:: Zu bearbeiten ::
A - Schreiben Sie aus dem Interviewauszug alles von „Neben einem alten“ bis hinunter zu „Produktionsprozess zu Sunder?“ wortgetreu ab.
B - Fassen Sie den Interviewauszug in zwei Sätzen zusammen.
C - Wie lange dauerte laut dem Interviewauszug die Produktion von Sunder?

Neben einem alten Marantz Tapedeck hast Du eine kaputt klingende Akai Midi Drum Machine benutzt. Bevorzugst Du diesen Vintage-Sound?
Lustigerweise war die Drum Machine neu, sie klingt nur total hart und kaputt. Als ich das zusätzlich auf einem Tapedeck aufnahm, klang der Sound noch härter. Ich habe allerdings nicht danach gestrebt, sondern einfach nur gespielt, ohne etwas zu arrangieren. Ich habe bloß Aufnahme gedrückt, gejammt und geschaut, was passiert.
Klingt nach einem sehr natürlichen und intuitiven Prozess.
Ja. Ich dachte sogar, dass es ziemlich schlecht klingt, aber dann hat es mich positiv überrascht und ich habe mich mit dem Sound wohl gefühlt. Ich mag eben eine Mixtur aus analogem und klarem Sound. Vor allem Digitales und 90s-Synths, wenn sie schrottig klingen. (lacht)
Stream: Nathan Fake – Sunder
Wie lange dauerte die Jam-Session bzw. der Produktionsprozess zu Sunder?
Es ging sehr schnell, eigentlich genau so lange wie die Tracks sind. Ich habe versucht, nicht an die Zeit zu denken, sondern nahm einfach mein mein Keyboard und spielte los. Ich wollte mich so frei wie möglich fühlen.
Genau diese Art, dieser fast schon emanzipierte Habitus, erscheint interessant in einer Generation, in der Editierungsprogramme wie beispielsweise Ableton Hand in Hand gehen mit Produktionsphasen. Dein Jam steht im Gegensatz dazu. Es scheint, als ermögliche er wieder einen Fokus auf die eigene Subjektivität, die zum Teil von Editierungsprogrammen unterdrückt werden kann.

:: Ausgewählte Daten ::
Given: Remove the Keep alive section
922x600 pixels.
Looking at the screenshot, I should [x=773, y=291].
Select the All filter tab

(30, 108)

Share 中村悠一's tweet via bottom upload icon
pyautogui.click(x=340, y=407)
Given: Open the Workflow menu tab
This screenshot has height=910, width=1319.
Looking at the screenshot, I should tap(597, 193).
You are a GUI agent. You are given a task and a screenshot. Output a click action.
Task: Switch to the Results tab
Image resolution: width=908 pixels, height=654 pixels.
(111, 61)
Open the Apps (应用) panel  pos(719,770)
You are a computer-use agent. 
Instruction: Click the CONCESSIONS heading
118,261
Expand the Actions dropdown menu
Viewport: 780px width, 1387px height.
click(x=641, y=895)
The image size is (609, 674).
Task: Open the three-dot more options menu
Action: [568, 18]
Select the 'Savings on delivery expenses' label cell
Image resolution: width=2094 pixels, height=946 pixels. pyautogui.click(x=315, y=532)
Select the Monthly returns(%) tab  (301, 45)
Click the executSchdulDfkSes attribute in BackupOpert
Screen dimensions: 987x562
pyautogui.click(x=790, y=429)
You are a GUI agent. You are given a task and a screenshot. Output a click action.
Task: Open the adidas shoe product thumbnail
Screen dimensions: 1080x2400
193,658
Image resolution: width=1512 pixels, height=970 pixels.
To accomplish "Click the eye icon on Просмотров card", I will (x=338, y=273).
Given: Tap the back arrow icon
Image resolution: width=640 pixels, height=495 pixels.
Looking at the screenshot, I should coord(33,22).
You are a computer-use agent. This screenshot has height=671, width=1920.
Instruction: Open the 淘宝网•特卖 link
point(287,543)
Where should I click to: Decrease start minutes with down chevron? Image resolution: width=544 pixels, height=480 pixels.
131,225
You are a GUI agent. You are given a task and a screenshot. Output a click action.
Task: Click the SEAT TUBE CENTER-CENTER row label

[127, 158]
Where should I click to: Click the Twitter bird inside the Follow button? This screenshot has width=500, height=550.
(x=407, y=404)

:: Ergebnisse der Aufgaben ::
A -
Neben einem alten Marantz Tapedeck hast Du eine kaputt klingende Akai Midi Drum Machine benutzt. Bevorzugst Du diesen Vintage-Sound?
Lustigerweise war die Drum Machine neu, sie klingt nur total hart und kaputt. Als ich das zusätzlich auf einem Tapedeck aufnahm, klang der Sound noch härter. Ich habe allerdings nicht danach gestrebt, sondern einfach nur gespielt, ohne etwas zu arrangieren. Ich habe bloß Aufnahme gedrückt, gejammt und geschaut, was passiert.
Klingt nach einem sehr natürlichen und intuitiven Prozess.
Ja. Ich dachte sogar, dass es ziemlich schlecht klingt, aber dann hat es mich positiv überrascht und ich habe mich mit dem Sound wohl gefühlt. Ich mag eben eine Mixtur aus analogem und klarem Sound. Vor allem Digitales und 90s-Synths, wenn sie schrottig klingen. (lacht)
Stream: Nathan Fake – Sunder
Wie lange dauerte die Jam-Session bzw. der Produktionsprozess zu Sunder?

B - Die befragte Person nahm mit einer neuen, aber hart und kaputt klingenden Drum Machine und einem Tapedeck ohne jedes Arrangement spontan jammend auf und war vom Klang schließlich positiv überrascht. Die Produktion von Sunder ging sehr schnell und dauerte etwa so lange wie die Tracks selbst, da sich die befragte Person so frei wie möglich fühlen wollte.

C - Sie ging sehr schnell und dauerte etwa genau so lange, wie die Tracks sind.